Run over all datasets and calculate some stuff

In [128]:
# container for a flag tree
ids = ["CAMELS-DE"]
labels = ["CAMELS-DE"]
parents = [""]
values = [0]
all_ = 0

file_exists = []    # count existing trees
file_nuts = []      # count label for nuts

# load all metadata 
metadata = util.get_metadata()

for NUTS in util._NUTS_LVL2_NAMES.keys():
    with Bundesland(NUTS) as bl:
        meta = bl.metadata

        # container to count flags
        w = defaultdict(lambda: 0)
        q = defaultdict(lambda: 0)

        # load all datasets
        for camels_id in tqdm(meta.camels_id.values):
            try:
                df = bl.get_data(camels_id)
                file_exists.append(True)
            except Exception as e:
                file_exists.append(False)
                continue
            # add the label for the exists flag
            file_nuts.append(NUTS)
            
            # calculate for w
            if 'w_flag' in df:
                w['NaN'] += df.w_flag.isna().sum()
                w['checked'] += df.w_flag.dropna().sum()
                w['not checked'] += (~(df.w_flag.dropna().astype(bool))).sum()

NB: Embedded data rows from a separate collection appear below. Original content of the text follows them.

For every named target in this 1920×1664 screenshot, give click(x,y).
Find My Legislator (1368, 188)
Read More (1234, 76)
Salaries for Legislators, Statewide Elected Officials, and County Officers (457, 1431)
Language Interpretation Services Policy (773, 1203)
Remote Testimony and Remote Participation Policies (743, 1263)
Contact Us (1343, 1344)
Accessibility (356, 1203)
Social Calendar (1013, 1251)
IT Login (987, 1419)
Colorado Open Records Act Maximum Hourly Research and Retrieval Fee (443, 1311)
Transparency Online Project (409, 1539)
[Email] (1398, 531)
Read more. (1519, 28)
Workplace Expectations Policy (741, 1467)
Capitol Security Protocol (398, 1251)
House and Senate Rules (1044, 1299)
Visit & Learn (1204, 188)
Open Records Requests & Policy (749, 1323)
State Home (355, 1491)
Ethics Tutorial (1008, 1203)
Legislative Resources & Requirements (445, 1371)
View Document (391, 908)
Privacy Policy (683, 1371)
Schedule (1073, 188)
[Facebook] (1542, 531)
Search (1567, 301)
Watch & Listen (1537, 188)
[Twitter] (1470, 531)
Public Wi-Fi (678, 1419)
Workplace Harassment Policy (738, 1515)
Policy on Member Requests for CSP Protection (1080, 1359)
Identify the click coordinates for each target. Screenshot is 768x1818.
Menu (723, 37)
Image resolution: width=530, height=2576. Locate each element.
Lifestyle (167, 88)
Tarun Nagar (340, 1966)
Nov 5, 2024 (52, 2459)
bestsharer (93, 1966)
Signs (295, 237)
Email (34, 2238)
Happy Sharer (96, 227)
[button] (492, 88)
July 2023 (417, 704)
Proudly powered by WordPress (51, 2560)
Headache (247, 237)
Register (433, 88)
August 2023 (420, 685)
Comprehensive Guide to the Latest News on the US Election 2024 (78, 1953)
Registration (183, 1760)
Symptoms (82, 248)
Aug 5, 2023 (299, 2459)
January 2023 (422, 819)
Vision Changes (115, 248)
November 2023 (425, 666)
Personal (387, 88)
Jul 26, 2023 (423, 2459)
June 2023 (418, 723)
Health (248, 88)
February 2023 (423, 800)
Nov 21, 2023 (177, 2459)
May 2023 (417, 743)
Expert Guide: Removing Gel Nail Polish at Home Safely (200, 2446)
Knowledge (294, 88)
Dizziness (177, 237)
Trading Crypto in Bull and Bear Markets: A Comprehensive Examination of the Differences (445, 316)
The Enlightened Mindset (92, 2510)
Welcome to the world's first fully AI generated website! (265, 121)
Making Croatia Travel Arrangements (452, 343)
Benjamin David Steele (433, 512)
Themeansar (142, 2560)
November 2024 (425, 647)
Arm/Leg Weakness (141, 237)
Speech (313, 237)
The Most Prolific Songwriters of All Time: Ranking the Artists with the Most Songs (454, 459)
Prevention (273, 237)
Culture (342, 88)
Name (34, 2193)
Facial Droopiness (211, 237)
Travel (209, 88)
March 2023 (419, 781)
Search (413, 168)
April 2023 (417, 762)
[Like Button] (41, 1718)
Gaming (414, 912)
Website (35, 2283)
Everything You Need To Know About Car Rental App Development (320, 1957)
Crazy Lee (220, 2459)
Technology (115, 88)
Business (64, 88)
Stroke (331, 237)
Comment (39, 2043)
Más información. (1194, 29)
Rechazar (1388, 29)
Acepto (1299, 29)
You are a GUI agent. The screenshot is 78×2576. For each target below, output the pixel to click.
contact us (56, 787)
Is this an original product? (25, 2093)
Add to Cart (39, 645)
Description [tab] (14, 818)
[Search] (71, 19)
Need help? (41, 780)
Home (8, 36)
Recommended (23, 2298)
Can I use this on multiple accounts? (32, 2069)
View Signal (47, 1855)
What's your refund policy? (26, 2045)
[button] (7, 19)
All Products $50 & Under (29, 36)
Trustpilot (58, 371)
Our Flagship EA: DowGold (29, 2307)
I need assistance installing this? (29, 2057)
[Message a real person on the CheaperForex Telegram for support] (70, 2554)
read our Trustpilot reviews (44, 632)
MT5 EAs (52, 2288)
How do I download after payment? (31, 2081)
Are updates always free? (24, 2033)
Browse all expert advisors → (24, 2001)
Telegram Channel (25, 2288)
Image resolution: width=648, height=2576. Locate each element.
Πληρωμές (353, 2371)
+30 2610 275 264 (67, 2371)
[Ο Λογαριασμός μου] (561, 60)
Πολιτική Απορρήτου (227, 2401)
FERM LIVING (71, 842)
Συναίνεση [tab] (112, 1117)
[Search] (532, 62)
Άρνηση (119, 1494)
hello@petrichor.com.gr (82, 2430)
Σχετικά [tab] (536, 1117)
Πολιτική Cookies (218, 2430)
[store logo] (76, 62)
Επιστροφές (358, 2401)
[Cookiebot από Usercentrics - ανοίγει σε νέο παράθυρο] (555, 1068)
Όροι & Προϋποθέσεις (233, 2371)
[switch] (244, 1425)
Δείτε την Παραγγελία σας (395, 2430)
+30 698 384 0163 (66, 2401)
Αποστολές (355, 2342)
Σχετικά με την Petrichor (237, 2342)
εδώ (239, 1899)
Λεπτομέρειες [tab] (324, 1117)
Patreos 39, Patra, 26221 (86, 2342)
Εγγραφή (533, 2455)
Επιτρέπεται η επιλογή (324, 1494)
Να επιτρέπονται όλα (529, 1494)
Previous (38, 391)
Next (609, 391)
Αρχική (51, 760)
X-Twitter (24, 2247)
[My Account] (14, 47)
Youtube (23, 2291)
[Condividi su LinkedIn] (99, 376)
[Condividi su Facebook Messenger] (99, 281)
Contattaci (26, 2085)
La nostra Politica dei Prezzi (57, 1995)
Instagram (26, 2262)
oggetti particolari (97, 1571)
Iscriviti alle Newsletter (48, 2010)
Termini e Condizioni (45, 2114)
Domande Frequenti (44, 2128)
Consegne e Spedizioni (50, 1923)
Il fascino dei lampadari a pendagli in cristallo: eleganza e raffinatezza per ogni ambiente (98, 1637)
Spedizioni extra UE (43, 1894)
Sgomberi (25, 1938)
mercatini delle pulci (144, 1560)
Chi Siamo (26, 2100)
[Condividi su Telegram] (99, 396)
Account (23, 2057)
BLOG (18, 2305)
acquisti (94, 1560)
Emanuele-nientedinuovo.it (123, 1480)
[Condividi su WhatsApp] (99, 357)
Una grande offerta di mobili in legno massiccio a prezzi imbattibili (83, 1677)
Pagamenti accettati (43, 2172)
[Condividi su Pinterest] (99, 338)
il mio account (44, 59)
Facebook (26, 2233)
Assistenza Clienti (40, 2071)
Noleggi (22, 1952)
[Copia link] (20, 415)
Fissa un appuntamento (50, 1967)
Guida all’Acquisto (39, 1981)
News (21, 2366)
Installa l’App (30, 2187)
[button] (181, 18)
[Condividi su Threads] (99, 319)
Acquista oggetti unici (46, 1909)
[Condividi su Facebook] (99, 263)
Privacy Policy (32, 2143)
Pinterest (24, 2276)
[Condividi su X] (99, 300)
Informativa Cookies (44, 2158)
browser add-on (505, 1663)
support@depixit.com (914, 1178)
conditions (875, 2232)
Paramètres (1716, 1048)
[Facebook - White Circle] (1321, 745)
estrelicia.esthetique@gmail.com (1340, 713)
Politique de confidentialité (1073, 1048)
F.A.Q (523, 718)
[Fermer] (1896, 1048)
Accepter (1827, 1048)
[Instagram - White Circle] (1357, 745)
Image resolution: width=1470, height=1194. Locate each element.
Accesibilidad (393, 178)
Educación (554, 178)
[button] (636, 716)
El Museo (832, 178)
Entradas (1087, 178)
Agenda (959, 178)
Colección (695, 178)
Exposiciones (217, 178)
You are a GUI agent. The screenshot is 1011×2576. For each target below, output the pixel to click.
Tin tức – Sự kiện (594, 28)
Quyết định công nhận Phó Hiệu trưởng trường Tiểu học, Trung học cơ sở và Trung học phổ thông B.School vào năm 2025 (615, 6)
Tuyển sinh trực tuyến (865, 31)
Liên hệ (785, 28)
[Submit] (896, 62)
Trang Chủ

            # calculate for q
            if 'q_flag' in df:
                q['NaN'] += df.q_flag.isna().sum()
                q['checked'] += df.q_flag.dropna().sum()
                q['not checked'] += (~(df.q_flag.dropna().astype(bool))).sum()

        # ad to container
        name = util._NUTS_LVL2_NAMES[NUTS]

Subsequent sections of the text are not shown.